Python Script to Find Top-selling Products in Each Region (2023)

This Python script utilizes the sqlite3 library to create a SQLite database, store sales data, and query the database to find the top-selling products in each region for the year 2023 based on total sales revenue.

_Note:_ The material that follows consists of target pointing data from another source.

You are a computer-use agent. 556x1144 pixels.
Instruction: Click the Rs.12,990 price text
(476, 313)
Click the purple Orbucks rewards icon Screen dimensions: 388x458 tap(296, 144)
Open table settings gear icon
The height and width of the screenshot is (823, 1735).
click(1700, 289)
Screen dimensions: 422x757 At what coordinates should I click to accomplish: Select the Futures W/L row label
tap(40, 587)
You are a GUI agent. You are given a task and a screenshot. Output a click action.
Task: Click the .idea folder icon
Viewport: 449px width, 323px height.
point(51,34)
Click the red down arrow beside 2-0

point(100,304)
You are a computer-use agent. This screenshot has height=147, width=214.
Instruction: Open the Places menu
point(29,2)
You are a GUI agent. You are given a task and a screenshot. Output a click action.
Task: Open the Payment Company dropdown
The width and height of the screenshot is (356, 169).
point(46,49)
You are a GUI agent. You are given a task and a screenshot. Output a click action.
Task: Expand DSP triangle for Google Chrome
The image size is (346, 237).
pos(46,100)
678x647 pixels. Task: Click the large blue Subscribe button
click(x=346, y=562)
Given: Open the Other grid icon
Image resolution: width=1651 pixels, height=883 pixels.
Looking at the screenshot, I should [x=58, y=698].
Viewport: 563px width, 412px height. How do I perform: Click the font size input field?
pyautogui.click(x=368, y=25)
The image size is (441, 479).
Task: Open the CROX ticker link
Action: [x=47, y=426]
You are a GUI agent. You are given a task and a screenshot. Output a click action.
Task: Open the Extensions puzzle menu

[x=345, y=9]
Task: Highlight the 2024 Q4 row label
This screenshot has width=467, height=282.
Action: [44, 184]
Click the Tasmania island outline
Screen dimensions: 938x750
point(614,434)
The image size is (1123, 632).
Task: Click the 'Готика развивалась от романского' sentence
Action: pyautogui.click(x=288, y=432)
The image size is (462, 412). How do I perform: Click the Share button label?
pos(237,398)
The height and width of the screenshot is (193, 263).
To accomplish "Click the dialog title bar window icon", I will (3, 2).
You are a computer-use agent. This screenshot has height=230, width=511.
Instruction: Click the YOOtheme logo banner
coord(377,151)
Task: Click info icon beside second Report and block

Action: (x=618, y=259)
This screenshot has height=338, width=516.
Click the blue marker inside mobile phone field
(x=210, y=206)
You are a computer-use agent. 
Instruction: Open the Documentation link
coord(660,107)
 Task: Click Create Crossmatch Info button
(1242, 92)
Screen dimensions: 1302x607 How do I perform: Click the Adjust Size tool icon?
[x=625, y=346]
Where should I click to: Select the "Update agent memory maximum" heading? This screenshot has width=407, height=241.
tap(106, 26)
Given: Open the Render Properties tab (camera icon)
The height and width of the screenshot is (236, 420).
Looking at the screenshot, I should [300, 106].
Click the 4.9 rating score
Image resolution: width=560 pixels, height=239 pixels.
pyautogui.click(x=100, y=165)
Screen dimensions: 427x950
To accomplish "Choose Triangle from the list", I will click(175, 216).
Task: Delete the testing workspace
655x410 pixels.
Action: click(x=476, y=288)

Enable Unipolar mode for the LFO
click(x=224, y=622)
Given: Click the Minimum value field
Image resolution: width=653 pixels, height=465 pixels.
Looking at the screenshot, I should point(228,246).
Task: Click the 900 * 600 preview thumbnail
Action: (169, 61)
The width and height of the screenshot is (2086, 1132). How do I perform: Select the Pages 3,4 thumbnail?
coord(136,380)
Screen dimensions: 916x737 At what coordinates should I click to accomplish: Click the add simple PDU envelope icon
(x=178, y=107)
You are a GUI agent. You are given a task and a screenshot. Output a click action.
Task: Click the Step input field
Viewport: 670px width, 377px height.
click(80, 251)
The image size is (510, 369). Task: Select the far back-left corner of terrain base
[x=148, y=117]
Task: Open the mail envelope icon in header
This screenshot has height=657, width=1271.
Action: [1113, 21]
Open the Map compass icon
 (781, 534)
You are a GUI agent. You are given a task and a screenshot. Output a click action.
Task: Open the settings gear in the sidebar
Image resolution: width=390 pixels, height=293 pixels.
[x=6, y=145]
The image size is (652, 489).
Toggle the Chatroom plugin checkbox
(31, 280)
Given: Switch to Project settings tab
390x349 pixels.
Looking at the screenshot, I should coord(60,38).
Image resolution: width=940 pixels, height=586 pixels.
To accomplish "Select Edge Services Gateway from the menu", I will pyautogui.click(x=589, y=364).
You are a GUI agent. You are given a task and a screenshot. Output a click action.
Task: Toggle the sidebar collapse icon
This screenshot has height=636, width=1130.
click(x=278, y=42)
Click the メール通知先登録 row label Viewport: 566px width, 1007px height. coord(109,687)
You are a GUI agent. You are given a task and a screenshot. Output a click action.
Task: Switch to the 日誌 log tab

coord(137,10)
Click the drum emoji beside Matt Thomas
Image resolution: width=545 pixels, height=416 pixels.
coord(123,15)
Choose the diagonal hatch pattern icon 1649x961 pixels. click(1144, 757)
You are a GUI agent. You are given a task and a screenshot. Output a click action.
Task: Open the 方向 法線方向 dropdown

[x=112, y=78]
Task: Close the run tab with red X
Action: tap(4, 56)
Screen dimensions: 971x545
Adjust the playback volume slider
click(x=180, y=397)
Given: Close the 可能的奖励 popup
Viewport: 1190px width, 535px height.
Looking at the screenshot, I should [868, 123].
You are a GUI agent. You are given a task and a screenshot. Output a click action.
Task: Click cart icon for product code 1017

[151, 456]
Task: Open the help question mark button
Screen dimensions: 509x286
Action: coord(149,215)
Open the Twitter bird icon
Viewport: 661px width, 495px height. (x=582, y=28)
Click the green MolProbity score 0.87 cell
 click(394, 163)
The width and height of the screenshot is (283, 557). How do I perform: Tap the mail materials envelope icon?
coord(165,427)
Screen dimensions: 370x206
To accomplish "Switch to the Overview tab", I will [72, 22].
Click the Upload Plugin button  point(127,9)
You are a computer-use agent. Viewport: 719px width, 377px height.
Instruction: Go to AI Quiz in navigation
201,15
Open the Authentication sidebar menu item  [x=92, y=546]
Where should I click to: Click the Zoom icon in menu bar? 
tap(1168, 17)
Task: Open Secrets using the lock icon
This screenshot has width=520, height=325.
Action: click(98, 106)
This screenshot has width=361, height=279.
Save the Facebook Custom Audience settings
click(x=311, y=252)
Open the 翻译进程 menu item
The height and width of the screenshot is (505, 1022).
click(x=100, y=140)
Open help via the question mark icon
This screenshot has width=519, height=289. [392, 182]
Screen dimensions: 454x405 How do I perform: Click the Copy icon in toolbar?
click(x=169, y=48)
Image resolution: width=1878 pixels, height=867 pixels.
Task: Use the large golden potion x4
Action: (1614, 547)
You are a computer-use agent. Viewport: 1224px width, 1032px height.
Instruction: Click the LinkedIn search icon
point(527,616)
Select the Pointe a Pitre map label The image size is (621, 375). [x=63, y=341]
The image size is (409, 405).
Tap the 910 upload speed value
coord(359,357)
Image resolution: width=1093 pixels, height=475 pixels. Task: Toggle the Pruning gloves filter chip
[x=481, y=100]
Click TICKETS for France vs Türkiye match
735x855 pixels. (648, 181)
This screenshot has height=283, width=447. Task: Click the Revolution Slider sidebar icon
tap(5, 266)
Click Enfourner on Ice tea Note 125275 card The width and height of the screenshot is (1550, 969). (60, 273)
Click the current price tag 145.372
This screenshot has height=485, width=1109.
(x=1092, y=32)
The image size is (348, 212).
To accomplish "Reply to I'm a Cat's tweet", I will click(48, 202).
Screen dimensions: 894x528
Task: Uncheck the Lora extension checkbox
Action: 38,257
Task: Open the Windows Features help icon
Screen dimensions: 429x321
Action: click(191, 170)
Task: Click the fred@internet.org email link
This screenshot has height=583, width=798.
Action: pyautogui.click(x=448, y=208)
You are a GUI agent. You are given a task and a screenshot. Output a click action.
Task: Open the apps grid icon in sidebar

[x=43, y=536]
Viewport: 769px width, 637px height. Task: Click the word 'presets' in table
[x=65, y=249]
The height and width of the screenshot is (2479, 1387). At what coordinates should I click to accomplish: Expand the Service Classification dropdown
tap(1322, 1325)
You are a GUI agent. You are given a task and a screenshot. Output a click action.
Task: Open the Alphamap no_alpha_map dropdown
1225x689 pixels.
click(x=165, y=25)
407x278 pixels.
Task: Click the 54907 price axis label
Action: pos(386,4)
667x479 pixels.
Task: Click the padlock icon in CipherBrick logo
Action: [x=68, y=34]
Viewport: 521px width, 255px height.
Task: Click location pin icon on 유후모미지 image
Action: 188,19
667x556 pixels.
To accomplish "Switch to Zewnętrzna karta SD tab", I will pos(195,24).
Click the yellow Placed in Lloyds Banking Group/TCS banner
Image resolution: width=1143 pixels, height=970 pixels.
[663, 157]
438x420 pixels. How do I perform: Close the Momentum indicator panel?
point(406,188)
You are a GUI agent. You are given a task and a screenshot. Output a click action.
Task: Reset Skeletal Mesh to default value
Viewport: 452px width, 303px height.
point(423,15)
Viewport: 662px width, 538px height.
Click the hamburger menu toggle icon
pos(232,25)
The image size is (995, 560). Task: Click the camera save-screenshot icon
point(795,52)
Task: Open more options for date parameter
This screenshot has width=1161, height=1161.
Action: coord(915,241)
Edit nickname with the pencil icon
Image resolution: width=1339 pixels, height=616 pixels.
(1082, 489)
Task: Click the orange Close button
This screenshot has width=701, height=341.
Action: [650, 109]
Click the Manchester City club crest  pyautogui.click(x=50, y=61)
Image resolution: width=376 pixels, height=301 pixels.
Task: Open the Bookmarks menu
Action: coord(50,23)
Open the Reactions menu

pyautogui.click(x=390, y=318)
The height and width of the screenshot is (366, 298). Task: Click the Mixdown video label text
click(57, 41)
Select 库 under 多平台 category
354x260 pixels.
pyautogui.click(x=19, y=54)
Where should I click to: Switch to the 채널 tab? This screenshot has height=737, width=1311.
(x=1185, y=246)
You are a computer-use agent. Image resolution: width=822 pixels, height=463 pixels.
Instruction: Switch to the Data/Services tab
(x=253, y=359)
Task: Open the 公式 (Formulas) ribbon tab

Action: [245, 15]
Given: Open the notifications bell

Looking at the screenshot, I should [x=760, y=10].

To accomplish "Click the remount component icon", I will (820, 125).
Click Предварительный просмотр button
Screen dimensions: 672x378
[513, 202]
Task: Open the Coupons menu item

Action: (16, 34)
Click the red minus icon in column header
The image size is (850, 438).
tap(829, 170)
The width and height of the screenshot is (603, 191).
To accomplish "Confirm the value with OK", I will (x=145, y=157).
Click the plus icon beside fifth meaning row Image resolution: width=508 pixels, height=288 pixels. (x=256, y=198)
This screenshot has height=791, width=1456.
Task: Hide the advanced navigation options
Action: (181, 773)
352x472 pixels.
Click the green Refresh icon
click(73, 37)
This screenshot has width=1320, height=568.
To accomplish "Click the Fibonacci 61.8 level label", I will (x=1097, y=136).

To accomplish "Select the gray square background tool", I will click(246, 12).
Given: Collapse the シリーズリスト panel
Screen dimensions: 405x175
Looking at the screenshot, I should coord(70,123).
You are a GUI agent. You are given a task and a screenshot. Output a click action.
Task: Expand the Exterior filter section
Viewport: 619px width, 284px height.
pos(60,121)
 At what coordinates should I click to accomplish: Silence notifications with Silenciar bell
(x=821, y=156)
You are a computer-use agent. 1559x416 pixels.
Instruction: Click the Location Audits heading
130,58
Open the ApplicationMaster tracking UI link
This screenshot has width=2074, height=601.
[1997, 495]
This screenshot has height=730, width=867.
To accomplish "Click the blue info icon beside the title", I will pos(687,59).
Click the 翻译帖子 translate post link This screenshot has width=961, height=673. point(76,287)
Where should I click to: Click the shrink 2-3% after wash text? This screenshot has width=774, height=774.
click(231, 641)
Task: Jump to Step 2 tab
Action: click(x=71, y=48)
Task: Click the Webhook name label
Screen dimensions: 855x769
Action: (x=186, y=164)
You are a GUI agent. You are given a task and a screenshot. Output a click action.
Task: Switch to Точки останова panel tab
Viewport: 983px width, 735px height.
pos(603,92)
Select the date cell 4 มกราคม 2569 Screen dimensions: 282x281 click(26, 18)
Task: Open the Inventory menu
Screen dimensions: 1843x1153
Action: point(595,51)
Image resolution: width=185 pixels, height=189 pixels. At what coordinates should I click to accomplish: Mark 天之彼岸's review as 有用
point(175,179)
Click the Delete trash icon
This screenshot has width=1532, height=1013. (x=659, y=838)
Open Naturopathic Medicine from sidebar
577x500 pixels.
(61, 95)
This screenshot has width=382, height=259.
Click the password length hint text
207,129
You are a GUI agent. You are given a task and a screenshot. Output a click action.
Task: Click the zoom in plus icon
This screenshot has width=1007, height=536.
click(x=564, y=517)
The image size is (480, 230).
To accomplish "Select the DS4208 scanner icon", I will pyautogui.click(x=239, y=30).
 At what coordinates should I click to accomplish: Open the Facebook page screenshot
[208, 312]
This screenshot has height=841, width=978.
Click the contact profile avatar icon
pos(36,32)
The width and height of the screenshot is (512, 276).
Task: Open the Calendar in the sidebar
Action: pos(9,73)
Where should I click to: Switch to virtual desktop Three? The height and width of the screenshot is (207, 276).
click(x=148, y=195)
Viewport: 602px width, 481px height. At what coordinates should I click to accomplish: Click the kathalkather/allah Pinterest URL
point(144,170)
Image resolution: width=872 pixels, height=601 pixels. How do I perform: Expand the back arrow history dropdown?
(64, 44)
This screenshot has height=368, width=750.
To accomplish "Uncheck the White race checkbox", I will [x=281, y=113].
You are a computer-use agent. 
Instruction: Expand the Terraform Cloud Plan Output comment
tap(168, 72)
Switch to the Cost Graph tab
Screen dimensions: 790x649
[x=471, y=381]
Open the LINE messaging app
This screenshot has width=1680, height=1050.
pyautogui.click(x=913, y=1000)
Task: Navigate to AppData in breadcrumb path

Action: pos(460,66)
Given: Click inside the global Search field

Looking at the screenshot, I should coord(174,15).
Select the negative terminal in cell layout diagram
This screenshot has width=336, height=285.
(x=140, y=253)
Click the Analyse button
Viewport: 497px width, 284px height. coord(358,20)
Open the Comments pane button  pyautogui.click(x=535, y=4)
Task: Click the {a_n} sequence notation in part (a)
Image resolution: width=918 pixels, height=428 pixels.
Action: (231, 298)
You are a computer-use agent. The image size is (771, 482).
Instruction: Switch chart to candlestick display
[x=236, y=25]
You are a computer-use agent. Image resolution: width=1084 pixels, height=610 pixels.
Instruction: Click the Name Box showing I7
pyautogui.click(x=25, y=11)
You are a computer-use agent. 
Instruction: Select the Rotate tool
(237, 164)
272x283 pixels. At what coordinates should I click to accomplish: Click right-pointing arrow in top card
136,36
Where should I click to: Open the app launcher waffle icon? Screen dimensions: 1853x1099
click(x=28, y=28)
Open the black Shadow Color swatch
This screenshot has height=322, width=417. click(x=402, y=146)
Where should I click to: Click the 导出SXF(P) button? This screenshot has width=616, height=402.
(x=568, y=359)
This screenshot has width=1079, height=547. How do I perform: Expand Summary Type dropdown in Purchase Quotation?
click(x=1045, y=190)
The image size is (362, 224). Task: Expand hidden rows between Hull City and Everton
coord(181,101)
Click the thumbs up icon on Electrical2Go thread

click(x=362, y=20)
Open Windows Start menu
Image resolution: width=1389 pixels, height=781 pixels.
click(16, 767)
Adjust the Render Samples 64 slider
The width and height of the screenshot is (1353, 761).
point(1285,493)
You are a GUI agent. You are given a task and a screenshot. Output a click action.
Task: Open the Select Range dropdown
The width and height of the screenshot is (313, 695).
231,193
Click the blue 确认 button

Python Script Description:

#!/usr/bin/env python

import sqlite3

# Connect to SQLite3 database (it will create the database if it doesn't exist)
conn   = sqlite3.connect('sales_data.db')
cursor = conn.cursor()

# Create the sales table
cursor.execute('''
CREATE TABLE IF NOT EXISTS sales (
    transaction_id INT,
    product_id INT,
    region_id INT,
    sale_date DATE,
    quantity INT,
    price DECIMAL(10, 2)
);
''')

# Insert the sample data
cursor.executemany('''
INSERT INTO sales VALUES (?, ?, ?, ?, ?, ?);
''', [
    (1, 101, 1, '2023-01-05', 100, 10.50),
    (2, 102, 1, '2023-02-10', 150, 15.75),
    (3, 103, 1, '2023-03-15', 200, 20.00),
    (4, 101, 2, '2023-01-05', 120, 11.25),
    (5, 102, 2, '2023-02-10', 180, 18.50),
    (6, 103, 2, '2023-03-15', 220, 22.75),
    (7, 101, 3, '2023-01-05', 80, 9.75),
    (8, 102, 3, '2023-02-10', 100, 12.25),
    (9, 103, 3, '2023-03-15', 150, 17.00)
])

# Commit the transaction
conn.commit()

# SQL query to find the top-selling product in each region for the year 2023
query = '''
WITH 
sales_2023 AS (
    SELECT 
        product_id,
        region_id,
        SUM(quantity * price) AS total_sales_revenue
    FROM 
        sales
    WHERE 
        strftime('%Y', sale_date) = '2023'
    GROUP BY 
        product_id, region_id
),
ranked_sales AS (
    SELECT 
        product_id,
        region_id,
        total_sales_revenue,
        RANK() OVER (PARTITION BY region_id ORDER BY total_sales_revenue DESC) AS rank
    FROM 
        sales_2023
)
SELECT 
    region_id,
    product_id,
    total_sales_revenue
FROM 
    ranked_sales
WHERE 
    rank = 1;
'''

# Execute the query
cursor.execute(query)
results = cursor.fetchall()

# Display the results
print("Top-selling products in each region for 2023:")
for row in results:
    print(f"Region ID: {row[0]}, Product ID: {row[1]}, Total Sales Revenue: {row[2]}")

# Close the connection
conn.close()
Top-selling products in each region for 2023:
Region ID: 1, Product ID: 103, Total Sales Revenue: 4000
Region ID: 2, Product ID: 103, Total Sales Revenue: 5005.0
Region ID: 3, Product ID: 103, Total Sales Revenue: 2550

Explanation:

The script begins by creating a connection to a SQLite database. If the database does not exist, it creates one named sales_data.db. After connecting to the database, the sales table is created with the specified columns: transaction_id, product_id, region_id, sale_date, quantity, and price. The sample data is then inserted into the table.

Once the data is inserted, the script runs an SQL query to calculate the total sales revenue for each product in each region for the year 2023. It uses a window function RANK() to rank the products by their total sales revenue within each region. The script then selects the product with the highest sales revenue in each region and displays the result.